Peacejumpers: poem by a WWII co

posted on 2012-04-18

Bruce Phillips believed that killing people in war was wrong.  After fighting in Korea, he became a conscientious objector.  But he was certainly no coward: he volunteered as a smokejumper.  Smokejumpers parachute into forest fires to extinguish them while the fire is still remote, before it becomes a direct threat to the public.  Conscientious objectors during WWII pioneered the practice, and by the end of the war, 240 were deployed smokejumping across the country.  Due to the success of the program, the US Forest Service continues it to this day.

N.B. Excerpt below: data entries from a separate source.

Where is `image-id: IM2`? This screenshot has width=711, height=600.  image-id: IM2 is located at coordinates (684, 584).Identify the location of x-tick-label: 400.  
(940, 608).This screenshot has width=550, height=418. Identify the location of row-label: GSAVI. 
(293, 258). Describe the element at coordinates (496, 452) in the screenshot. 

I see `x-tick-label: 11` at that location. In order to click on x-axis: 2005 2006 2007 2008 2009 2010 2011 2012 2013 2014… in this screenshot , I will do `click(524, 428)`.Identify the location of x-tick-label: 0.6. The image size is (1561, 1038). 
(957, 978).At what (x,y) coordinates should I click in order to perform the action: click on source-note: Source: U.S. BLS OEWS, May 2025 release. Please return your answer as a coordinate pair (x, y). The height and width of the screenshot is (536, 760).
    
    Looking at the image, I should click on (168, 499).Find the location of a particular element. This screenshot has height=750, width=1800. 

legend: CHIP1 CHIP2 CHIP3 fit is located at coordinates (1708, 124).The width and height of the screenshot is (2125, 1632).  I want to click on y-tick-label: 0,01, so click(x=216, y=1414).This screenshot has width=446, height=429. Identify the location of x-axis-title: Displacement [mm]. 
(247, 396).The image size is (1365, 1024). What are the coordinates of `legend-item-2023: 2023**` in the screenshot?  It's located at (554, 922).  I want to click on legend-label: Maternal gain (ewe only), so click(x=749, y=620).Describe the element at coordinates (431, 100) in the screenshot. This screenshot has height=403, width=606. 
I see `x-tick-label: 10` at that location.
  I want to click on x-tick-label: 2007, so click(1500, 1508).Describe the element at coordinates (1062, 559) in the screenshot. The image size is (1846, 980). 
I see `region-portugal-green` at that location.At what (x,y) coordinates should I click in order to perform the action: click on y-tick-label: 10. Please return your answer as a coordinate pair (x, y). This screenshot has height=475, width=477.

I cried when I first read this poem.  It testifies to the conscientious objectors’ courage, and nonviolent convictions.  They were real men.

Peacejumpers

War came; the young men
all stood in line to go.
But we, when asked to take the oath,
simply answered, "No."

For what we said was simple,
though said by just a few:
"I will not shoot another man
because I'm ordered to."

No wonder some were puzzled,
or took it as a joke,
when COs wrote and volunteered
to jump into the smoke.

You said that what we were doing
could prove that we were men;
we had---and didn't need your words
to prove it once again.

You thought that we were renegades,
and the training much to hard;
we packed your words in our duffel bags
and left for Camp Menard.

But you shunned us in the cookhouse,
and cursed us to our souls;
your words were blurred by the heat and sweat,
as we practiced landing rolls.

You said we were too yellow
to jump with airborne troops;
we rolled your words in our shroud lines
when the rigger packed our chutes.

We turned aside your hatred,
and blunted your abuse;
we held your words in clenching teeth,
and climbed into the goose.

You told us we were cowards,
called each of us a liar;
we hooked your words to the static line,
and jumped into the fire.

And all you said hung over us
as we saw our chutes deploy;
we took your words to the fire line,
to save and not destroy.

You said we'd never understand
what war is all about;
we threw your words on the roaring flames
and put the fire out.

Reprinted from Mark Mathews’s Smoke Jumping on the Western Fire Line.